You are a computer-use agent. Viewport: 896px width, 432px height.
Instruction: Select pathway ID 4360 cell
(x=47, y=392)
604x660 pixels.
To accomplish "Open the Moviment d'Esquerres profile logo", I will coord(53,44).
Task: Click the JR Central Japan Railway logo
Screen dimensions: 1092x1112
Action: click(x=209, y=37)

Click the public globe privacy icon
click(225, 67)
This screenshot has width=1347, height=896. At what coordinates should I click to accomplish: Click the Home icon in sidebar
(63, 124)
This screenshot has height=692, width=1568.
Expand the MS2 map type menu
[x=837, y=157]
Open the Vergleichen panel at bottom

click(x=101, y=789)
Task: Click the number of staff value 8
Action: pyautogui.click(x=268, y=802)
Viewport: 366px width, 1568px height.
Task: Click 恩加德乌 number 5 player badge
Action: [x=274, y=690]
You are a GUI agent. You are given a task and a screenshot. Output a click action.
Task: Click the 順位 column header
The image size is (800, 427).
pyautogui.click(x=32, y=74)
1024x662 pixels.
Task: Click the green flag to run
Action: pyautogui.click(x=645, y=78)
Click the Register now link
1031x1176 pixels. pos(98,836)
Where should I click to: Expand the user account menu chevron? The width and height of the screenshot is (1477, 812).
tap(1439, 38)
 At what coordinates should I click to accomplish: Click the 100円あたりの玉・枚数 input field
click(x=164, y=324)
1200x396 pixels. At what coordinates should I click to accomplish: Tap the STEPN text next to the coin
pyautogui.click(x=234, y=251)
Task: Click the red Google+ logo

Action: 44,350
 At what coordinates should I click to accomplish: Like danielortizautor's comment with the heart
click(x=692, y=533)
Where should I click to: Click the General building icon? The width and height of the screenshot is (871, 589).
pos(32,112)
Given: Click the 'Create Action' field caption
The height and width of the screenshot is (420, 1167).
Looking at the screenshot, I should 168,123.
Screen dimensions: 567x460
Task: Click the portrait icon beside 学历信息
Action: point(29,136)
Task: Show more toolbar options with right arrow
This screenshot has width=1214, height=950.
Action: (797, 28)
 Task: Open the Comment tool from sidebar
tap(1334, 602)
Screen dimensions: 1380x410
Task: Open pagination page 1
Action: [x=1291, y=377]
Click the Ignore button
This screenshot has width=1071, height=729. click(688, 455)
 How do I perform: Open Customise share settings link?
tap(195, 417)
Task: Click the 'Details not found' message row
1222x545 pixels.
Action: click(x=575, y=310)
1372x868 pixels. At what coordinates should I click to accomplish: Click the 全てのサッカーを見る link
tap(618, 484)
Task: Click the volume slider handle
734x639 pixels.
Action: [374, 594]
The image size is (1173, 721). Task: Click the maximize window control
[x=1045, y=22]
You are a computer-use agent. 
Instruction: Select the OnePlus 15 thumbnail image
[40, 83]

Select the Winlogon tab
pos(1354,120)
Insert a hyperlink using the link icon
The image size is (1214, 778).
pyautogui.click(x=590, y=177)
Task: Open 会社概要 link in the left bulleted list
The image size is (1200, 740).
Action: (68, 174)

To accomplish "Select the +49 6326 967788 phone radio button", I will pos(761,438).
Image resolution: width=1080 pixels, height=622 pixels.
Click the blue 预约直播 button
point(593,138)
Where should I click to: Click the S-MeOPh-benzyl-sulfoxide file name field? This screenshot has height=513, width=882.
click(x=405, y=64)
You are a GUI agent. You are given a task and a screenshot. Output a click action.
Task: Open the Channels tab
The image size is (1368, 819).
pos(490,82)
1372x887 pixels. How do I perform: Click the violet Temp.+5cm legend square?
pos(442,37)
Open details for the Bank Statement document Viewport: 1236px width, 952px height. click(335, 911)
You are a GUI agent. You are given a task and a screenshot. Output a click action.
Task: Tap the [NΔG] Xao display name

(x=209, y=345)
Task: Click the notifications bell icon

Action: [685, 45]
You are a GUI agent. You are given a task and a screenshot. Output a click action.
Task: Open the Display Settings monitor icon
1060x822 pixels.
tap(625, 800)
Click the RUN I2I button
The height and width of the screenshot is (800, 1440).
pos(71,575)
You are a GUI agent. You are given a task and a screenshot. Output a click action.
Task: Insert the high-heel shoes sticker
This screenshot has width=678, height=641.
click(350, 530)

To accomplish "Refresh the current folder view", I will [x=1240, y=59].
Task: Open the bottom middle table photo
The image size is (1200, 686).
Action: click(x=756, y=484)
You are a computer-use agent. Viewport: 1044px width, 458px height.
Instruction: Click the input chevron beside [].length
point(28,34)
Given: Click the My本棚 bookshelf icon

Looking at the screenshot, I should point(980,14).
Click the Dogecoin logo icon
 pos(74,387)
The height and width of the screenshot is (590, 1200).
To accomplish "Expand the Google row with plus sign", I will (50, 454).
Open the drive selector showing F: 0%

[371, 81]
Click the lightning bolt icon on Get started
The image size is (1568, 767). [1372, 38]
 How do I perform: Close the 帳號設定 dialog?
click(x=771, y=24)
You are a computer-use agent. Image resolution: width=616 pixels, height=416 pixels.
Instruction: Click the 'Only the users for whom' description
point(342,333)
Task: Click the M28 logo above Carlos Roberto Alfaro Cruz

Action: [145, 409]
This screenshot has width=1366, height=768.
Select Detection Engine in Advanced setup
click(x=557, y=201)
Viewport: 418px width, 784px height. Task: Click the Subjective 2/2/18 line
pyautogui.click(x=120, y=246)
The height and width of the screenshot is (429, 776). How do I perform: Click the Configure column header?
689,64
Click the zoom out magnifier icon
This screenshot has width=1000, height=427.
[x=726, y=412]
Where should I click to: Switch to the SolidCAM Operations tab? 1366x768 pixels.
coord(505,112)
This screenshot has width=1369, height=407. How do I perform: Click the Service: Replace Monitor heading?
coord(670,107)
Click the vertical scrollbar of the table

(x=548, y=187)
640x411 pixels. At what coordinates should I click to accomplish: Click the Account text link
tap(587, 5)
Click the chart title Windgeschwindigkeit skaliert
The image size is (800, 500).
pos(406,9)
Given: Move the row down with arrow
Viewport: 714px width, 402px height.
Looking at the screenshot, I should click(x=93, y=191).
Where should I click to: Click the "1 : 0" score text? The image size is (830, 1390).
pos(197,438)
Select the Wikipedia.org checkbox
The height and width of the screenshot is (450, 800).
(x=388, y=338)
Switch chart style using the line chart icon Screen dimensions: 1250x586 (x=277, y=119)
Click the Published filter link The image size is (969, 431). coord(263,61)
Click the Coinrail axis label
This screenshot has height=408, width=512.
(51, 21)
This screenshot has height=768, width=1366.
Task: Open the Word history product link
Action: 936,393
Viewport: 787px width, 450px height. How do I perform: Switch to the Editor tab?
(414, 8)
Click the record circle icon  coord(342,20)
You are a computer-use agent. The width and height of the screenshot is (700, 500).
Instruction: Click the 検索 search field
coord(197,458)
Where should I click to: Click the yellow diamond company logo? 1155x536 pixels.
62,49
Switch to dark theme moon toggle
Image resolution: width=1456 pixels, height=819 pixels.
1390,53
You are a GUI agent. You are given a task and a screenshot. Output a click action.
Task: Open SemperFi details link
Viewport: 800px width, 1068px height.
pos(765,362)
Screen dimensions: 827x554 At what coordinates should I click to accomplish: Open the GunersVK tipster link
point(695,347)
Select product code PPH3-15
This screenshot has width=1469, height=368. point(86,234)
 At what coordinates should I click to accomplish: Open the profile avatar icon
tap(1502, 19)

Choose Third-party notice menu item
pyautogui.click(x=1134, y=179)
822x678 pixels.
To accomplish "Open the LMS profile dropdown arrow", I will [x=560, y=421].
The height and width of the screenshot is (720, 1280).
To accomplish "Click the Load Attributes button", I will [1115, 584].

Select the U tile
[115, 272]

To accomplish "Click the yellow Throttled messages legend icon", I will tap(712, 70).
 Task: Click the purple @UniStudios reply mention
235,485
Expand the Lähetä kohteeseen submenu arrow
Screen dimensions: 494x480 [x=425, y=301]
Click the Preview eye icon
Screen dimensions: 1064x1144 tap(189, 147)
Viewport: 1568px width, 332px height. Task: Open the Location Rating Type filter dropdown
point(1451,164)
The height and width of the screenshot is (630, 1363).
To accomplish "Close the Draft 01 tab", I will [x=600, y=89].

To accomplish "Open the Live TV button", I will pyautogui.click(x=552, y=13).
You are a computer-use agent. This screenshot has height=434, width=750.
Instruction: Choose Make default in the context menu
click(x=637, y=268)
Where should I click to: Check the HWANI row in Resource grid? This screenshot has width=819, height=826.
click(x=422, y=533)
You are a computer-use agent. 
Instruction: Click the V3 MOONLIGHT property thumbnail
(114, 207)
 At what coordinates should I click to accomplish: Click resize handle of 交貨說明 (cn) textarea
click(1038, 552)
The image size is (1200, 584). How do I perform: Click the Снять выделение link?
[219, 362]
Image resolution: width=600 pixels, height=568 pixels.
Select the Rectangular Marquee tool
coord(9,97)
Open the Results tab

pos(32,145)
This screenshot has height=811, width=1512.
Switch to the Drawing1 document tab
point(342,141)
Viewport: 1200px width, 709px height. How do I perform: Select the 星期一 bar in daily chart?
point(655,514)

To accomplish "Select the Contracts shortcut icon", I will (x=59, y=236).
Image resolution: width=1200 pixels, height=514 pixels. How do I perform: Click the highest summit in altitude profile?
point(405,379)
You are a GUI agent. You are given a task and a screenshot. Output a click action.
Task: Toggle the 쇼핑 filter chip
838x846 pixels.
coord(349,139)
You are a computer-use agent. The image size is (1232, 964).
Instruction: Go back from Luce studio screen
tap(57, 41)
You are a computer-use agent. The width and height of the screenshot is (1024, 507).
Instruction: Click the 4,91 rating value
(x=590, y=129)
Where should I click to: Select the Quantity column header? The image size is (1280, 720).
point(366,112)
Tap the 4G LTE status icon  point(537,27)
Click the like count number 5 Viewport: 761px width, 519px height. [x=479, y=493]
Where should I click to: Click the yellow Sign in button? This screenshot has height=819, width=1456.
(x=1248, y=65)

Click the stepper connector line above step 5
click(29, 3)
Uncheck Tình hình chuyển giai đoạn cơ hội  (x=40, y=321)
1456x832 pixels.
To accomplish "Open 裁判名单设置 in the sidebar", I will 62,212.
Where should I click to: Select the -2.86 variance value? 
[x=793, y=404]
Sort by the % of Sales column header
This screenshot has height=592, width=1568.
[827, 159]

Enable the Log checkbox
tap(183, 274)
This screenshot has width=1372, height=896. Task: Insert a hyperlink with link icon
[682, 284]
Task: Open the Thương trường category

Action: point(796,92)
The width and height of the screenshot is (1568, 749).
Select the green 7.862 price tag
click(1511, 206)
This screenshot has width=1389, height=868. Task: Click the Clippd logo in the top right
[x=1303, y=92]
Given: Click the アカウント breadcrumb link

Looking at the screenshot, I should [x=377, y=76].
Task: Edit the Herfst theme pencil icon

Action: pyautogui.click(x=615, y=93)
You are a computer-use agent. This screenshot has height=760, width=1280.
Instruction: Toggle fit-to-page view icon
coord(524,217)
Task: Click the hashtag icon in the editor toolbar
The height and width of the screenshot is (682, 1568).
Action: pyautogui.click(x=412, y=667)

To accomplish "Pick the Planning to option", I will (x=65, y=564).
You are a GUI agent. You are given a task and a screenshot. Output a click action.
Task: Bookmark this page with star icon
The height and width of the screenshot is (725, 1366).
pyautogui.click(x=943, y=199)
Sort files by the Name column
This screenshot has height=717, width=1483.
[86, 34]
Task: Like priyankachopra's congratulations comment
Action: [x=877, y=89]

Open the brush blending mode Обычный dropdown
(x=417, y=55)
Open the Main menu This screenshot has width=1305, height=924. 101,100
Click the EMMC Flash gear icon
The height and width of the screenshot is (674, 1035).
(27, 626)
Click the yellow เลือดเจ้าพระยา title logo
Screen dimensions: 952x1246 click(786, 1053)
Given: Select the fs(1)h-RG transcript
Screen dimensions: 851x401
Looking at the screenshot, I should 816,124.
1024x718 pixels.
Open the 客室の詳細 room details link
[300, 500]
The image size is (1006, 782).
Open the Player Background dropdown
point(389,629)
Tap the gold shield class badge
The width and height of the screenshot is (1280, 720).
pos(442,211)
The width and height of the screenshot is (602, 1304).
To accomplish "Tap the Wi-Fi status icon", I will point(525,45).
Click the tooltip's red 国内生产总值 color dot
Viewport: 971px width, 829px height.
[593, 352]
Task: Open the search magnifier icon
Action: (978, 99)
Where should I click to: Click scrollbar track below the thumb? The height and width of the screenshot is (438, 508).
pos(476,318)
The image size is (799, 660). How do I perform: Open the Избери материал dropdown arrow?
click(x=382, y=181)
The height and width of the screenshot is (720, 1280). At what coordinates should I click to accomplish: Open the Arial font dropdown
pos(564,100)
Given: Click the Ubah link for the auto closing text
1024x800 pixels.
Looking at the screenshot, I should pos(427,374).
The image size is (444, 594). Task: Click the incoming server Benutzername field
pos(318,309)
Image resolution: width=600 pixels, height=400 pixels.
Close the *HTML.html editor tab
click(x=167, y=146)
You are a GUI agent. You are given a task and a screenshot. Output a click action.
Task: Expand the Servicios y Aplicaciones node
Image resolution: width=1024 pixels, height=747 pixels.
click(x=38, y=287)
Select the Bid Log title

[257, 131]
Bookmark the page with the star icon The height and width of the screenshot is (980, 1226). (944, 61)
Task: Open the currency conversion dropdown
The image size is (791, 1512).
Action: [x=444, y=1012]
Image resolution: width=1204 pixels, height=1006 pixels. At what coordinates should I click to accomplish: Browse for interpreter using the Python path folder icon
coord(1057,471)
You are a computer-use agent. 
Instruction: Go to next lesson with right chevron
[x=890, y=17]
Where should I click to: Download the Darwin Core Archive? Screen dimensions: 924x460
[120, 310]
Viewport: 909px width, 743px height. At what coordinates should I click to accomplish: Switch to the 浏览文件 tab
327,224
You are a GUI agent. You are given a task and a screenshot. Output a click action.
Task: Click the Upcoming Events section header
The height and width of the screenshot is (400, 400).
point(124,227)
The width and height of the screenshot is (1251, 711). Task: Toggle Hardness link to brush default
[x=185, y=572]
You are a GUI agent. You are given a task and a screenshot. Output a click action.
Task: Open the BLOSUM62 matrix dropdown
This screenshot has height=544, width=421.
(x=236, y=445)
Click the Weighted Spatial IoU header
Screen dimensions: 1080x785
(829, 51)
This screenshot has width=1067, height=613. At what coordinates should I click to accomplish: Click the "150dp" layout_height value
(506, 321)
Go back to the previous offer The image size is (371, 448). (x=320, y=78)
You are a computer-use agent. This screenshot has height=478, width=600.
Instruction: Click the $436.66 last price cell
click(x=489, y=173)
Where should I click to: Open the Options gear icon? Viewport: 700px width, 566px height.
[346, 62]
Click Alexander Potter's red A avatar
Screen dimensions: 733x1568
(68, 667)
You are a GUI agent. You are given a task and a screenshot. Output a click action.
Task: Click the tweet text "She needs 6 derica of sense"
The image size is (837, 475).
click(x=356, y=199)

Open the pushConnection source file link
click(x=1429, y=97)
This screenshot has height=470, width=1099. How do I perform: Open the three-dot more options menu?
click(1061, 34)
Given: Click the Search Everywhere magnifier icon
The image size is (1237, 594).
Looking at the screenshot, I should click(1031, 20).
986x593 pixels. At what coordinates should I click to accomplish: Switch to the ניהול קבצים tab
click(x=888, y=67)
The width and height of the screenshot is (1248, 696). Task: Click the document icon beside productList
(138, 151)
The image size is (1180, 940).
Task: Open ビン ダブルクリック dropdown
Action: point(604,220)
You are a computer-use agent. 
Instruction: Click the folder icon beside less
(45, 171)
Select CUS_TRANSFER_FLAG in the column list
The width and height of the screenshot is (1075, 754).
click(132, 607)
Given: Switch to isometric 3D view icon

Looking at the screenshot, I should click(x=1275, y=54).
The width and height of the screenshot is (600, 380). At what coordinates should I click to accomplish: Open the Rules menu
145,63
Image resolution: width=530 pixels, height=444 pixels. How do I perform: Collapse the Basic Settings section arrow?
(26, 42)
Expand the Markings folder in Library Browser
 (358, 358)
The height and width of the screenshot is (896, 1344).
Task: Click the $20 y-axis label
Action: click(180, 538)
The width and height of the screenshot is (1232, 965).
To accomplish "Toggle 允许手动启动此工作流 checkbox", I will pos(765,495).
**********
Taking the material above, count every line in which the word "Bookmark" appears; answer with the number alone.

2